Text excerpt -
▽

Welcome to my Bird Blog!

Welcome to all my fellow bird lovers and gardeners! I'm so glad you stopped by.

Migratory bird populations have taken a nose dive in the past 40 years. But you can help bring their numbers back by creating beneficial, beautiful and fun habitats in your own backyard. Discover favorite plants and environments that shelter and feed colorful songbirds, as well as how to make them feel welcome by offering their preferred natural foods.

Grandma Pearl
(Connie Smith)

Wednesday, December 18, 2013

Five Ways to Keep Predators Away From Baby Birds



Vulnerable robin's nest in an oak tree.
by Grandma Pearl

Nature can be harsh, especially when it comes to wild babies.  Newly laid eggs, nestlings and fledglings are particularly at risk because they are favorites of predators like other birds, raccoons, squirrels, feral cats, etc.  But you can give them a safer environment and a better chance at survival using the following easy solutions. 

*Remember not to use toxic chemicals in your environment.  They harm all life, including humans; plus they find their way into our water sources.  If you attract birds, you will not need poisons to be rid of insect pests.  But if you still feel you need to control the bug population, choose organic and non-toxic options.
  
1.  Make a bird nesting basket to camouflage and thus hide the baby birds.  Click here for the 5 easy steps.
Make a bird nesting basket using my 5 easy steps.
by Grandma Pearl



2.  Plant a briar patch.  You'd be surprised how many birds are attracted to thorny berry plants.  In addition to being a great food source, the sharp tangles discourage even the most persistent predator.  It doesn't have to be a large patch to make a huge difference.  Find out more here.
Briar patches don't need to be large to help birds.
by Grandma Pearl


3.  Climbing Rose Bushes offer another type of shelter with built-in predator resistance.  Not only that, but these bushes are home to bugs relished by backyard birds.  Cardinals are especially fond of nesting in rose bushes.  Choose rose varieties that produce rose hips, and you will also be feeding birds all winter long.  Rose hips provide much needed nutrients not otherwise available during the wintertime.  Create Safe Bird Habitats With Climbing Roses  
Robin Hood Climbing Rose creates a dense tangle of thorny branches just right for hiding bird nests and baby birds
by Grandma Pearl


4.  Dense vines make excellent nesting sites for birds.  Tangled vines are easily accessible by birds, but are a natural deterrent for the predators that would make easy pickins' out of birds' eggs and bird babies.  See which vines work the best here
Wild grape vines will quickly grow to shelter bird nests in the future.
by Grandma Pearl


5.  Mount your birds houses right on your own house.  Birds like hawks don't like to venture too close to human habitats.  Other predators find it hard to reach the baby birds when the nest box is installed on a high vertical surface.  Install them on the non-windy side, and under an overhang if possible.  See how I used a climbing hydrangea vine to surround one of my bird houses here.  
bird house mounted on my house in my hydrangea vine
by Grandma Pearl


Grandma Pearl


2 comments:

Shauna said...

These are such wonderful tips, Connie. You provide an education with each post or article you write. I would love to walk your property with you some day.

Connie Smith said...

Thanks Shauna! You are hereby invited to take a tour of my 'back 40', which means about 40 feet! But it is packed with lots of stuff the birds love. And then there's the 3 acres of woods that always hold a fascinating variety of flora and fauna. We would have a blast!

△

Exercise objective -
According to the bird blog post, which birds are especially fond of nesting in rose bushes? The entries after this point are separate material, unrelated to the bird blog post.

Supplied information -

▽

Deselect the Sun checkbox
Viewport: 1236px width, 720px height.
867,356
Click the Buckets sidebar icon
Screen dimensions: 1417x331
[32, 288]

△

Expected output -
Cardinals.